Tirsi rebukes Clori, and [my notes say] ‘they have a right spat’.  Tirsi can’t take any more – do you want to kill me? he sings as the two vocal lines beat furiously against each other before uniting again.  Alone, he rages: there’s no wild beast – nor anything in the underworld – more ferocious and cruel than you, he sings.  It’s Handel at his fiery best, with Tirsi’s furious streams of notes cascading everywhere and trumpet-like oboes ringing out against them.  Clori does her melting ‘ooh, little me: how can you be so cruel as to disbelieve me?  I love you, Tirsi’ act utterly brilliantly, and the heartrendingly beautiful violin and cello interjections convey the truth of the emotions that I fear Clori herself simply cannot, or doesn’t want to feel.
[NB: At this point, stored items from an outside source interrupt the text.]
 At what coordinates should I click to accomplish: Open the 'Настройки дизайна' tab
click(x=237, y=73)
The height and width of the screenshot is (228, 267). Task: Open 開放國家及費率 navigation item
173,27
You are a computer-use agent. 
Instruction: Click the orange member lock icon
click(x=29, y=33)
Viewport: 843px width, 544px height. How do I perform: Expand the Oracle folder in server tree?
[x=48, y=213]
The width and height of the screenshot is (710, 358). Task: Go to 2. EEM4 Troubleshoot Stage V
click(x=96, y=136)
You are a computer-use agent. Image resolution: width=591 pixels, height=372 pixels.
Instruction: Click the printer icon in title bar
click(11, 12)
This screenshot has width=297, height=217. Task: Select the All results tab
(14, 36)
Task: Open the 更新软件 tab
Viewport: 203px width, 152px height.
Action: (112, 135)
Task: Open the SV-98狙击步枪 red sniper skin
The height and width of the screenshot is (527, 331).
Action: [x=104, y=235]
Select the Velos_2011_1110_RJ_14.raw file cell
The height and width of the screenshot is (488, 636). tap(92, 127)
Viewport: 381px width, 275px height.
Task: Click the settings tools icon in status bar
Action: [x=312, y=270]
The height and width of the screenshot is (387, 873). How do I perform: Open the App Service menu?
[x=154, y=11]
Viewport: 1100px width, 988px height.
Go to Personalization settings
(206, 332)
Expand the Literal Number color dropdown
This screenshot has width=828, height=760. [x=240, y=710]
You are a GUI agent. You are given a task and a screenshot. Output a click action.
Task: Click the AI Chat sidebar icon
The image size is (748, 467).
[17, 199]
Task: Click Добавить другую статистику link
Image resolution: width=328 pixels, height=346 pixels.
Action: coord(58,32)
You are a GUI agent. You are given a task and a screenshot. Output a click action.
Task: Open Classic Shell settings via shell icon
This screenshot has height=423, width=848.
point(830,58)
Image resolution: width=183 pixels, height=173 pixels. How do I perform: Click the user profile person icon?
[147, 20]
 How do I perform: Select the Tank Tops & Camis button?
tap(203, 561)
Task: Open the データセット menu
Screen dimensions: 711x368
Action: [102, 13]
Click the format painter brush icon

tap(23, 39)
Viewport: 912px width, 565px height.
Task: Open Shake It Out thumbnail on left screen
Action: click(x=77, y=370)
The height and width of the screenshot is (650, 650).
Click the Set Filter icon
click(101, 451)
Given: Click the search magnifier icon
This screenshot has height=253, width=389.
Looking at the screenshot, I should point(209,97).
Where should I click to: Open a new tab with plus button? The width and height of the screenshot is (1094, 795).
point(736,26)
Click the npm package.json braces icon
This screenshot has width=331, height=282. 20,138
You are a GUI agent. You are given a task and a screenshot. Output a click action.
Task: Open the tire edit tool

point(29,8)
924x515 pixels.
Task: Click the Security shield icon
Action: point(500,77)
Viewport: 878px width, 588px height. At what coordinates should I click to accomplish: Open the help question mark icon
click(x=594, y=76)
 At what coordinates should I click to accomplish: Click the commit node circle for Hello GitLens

Fileno asks how anyone can trust the promise of a girl.  Poor fidelity, he sings: how rare you are.  Cello and theorbo alone accompany this aria – it’s an utterly gorgeous accompaniment.  Tirsi pours out his grief to Fileno – I heard her promises to you, and my grief is like yours.  His aria is a wonderful description of the excellence of her deceitful ways – her sighs, her pale lips, her sidelong glances can all soften a heart of stone.  He suggests the two of them let go their jealous anxiety and instead be friends.  Toby Carr then has the most wonderful theorbo solo before Jonathan Manson’s cello and Matthew Truscott’s violin join in the interjections to Fileno’s aria – the swallow, even though wounded, rejoices to be back in its nest in Egypt: better the pain that’s known than the impossibility of life without the beloved object.  A lively trio closes the cantata.

The singers were all new to me, and I look forward to hearing them again.  In the first half Reginald Mobley sounded as though the arias lay in the wrong part of his voice, making his bottom notes forced and disconnected from the rest: the second half’s arias were a much better fit.  Nardus Williams’ rich golden voice and fiery outbursts were a delight to listen to, making me keen to hear her sing Partenope with ENO later this year.  But the crown has to go to silvery-voiced Julie Roset – utterly incomparable both vocally and visually, enjoying every second of her manipulation of her two lovers, and seemingly completely indifferent to the pain her duplicity causes them.

The Dunedin Consort delight me every time I hear them play – and this was no exception.  Their mastery of their instruments, and their deep understanding and enjoyment of what they play, is always a joy to witness.  The music, too, was a marvel – early Handel, already showing such deep understanding of the human heart and all its emotions.  It also demonstrates his green credentials – his ability to re-use and recycle music written earlier: several of the movements in this only recently re-discovered cantata were familiar to me from later operas.

Small wonder the Queens Hall audience erupted into loud and prolonged applause at the end of the performance: another triumph for John Butt and the Dunedin Consort.